Having Wonderful Crime
Yes, it's larky in its plotting, and as usual smart-ass in its dialogue but there are moments that are serious and amazing.
As an alcoholic, I became all too familiar with blackouts and hangovers that kept me in bed for two and three days. Rice opens the book with a long scene involving a man who lacks the strength to get out of bed. He is beseiged by the furies and terrified of what he might have done. This is one of the most powerful morning-after scenes I've ever read. I think most alcoholics would agree with me. And Rice, a terrible alcoholic herself, knew what she was writing about first hand.
Then there's part of a scene in which Rice (using interior monologue) assess a room full of glamorous people and their worth on the glitz scale. Her observations are worthy of Tom Wolfe at his best and nastiest.

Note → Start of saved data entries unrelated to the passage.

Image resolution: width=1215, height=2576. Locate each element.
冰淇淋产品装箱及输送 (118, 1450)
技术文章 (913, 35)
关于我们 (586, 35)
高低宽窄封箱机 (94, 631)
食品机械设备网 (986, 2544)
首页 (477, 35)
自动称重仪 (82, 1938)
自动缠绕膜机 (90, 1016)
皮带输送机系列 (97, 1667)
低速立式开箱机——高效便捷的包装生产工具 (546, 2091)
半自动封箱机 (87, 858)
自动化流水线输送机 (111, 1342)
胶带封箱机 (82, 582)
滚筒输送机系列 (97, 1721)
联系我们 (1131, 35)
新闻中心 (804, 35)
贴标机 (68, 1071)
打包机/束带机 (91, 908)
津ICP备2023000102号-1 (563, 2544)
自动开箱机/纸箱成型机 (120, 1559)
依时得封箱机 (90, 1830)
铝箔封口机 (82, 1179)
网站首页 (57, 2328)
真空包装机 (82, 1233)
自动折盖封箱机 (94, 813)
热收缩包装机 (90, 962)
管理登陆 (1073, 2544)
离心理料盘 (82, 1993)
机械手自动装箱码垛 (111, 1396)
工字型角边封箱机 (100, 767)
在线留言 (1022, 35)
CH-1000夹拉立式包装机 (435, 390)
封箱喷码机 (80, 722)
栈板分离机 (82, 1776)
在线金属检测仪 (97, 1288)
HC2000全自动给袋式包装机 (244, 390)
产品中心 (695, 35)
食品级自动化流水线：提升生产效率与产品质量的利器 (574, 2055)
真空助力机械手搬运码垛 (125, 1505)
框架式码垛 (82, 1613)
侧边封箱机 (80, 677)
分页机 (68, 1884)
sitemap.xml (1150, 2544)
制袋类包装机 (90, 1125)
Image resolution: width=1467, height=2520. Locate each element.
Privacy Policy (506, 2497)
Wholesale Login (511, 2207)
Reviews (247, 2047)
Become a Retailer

This book makes a good case for what we call today the traditional mystery. It's a pleasure to read as pure entertainment but there's a also a wicked social voice relating the reality of this particular time and this particular strata of society. Despite her reputation, I don't think she's hardboiled. At least not in this book. She's just a very good storyeller reporting back from the eyries of the wealthy and privileged. And laughing up her silk sleeve.
2 comments:
Sounds as if she'd have fit right in at the Round Table.
I would love to read this when and if I find a copy. Thanks for writing about it, Ed. Sounds like my cup of tea.
I know the title from the old movie with Pat O'Brien, Carole Landis and George Murphy.